#### [Problem to solve]
In your copy, include no images, and write out every entry below exactly as it stands.

Records contained in a dataset:
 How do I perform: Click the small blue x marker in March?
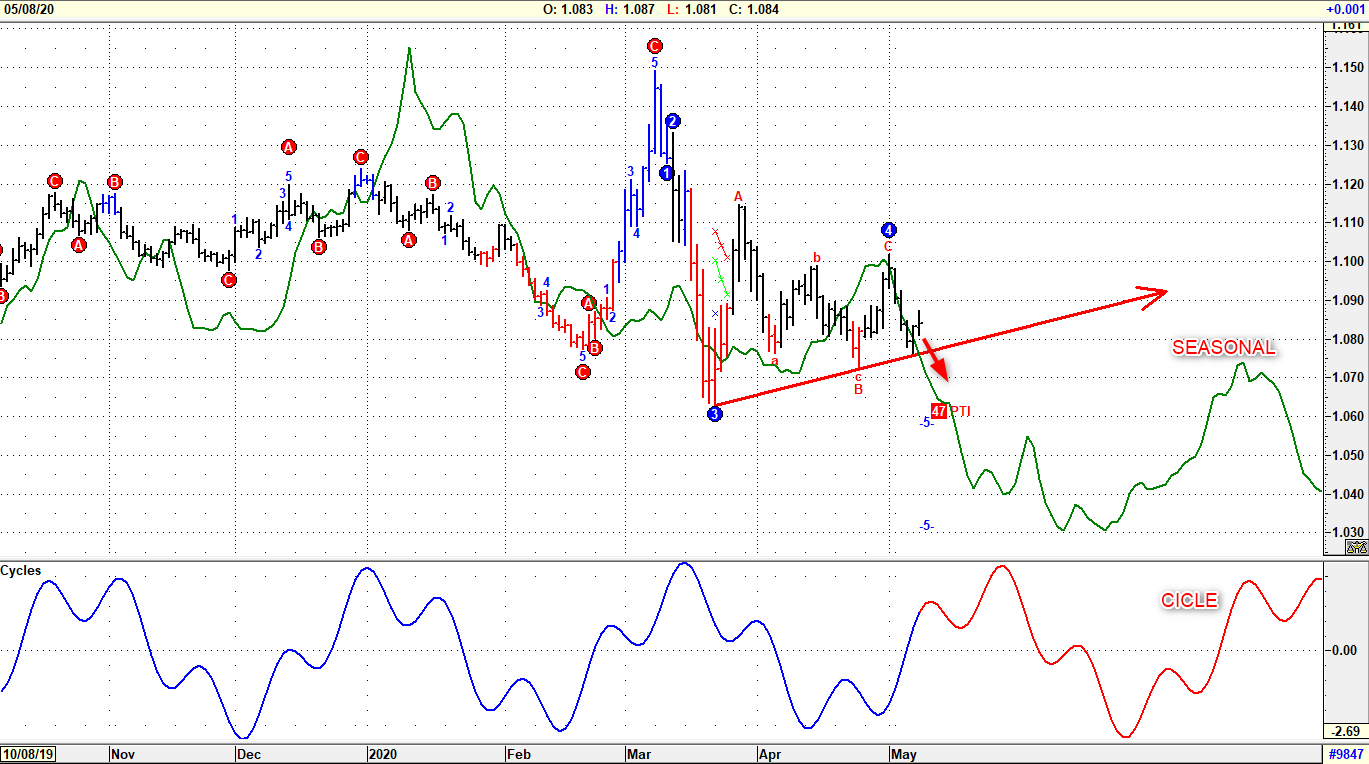pos(715,313)
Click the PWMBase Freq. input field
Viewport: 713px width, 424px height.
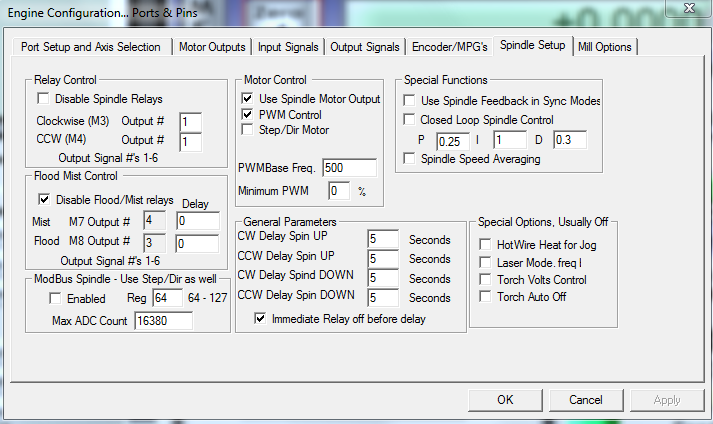[349, 167]
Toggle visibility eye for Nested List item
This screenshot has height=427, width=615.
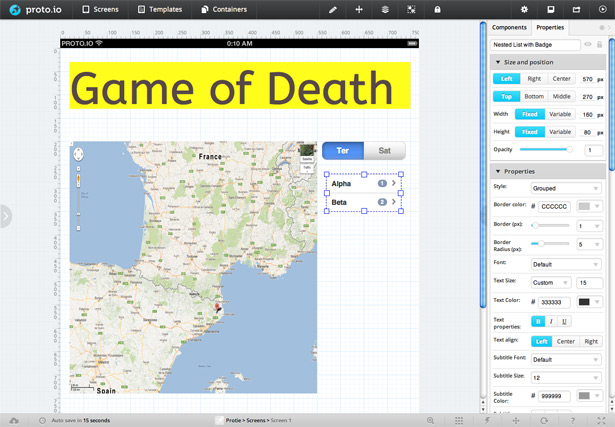(x=586, y=45)
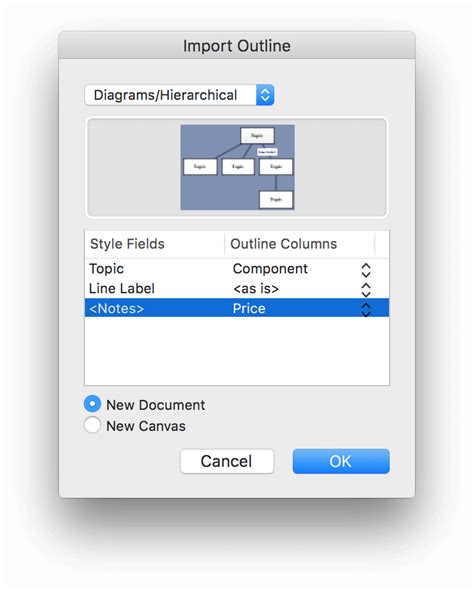The image size is (474, 589).
Task: Select the Topic style field row
Action: click(x=237, y=269)
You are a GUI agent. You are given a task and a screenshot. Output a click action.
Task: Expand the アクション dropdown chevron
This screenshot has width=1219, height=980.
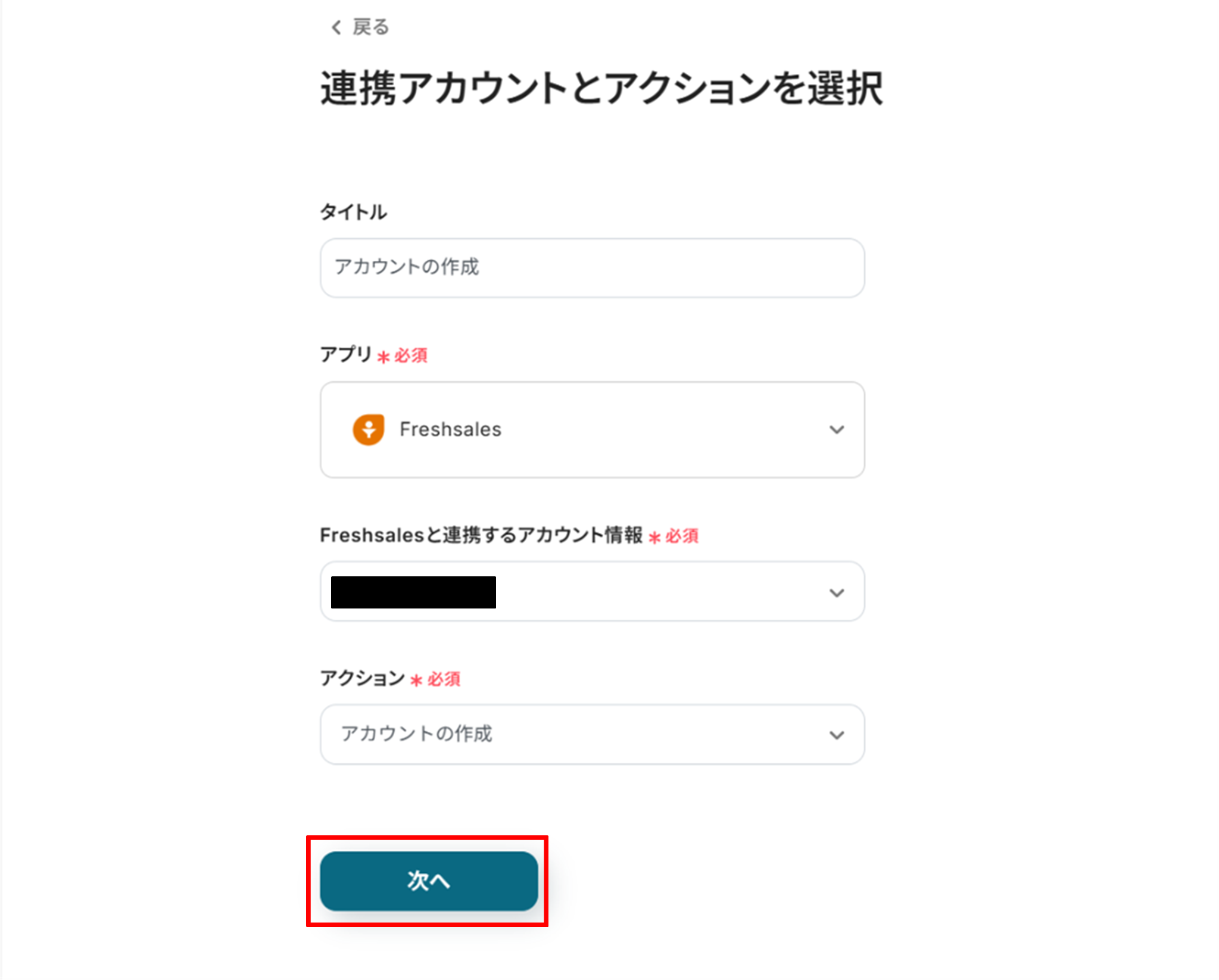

#### [Solution below]
 How do I perform: Click the small blue x marker in March?
pos(715,313)
Click the PWMBase Freq. input field
Viewport: 713px width, 424px height.
[349, 167]
Toggle visibility eye for Nested List item
This screenshot has height=427, width=615.
(x=586, y=45)
The image size is (474, 589).
Task: Select the Topic style field row
Action: click(x=237, y=269)
You are a GUI agent. You are given a task and a screenshot. Output a click action.
Task: Expand the アクション dropdown chevron
This screenshot has width=1219, height=980.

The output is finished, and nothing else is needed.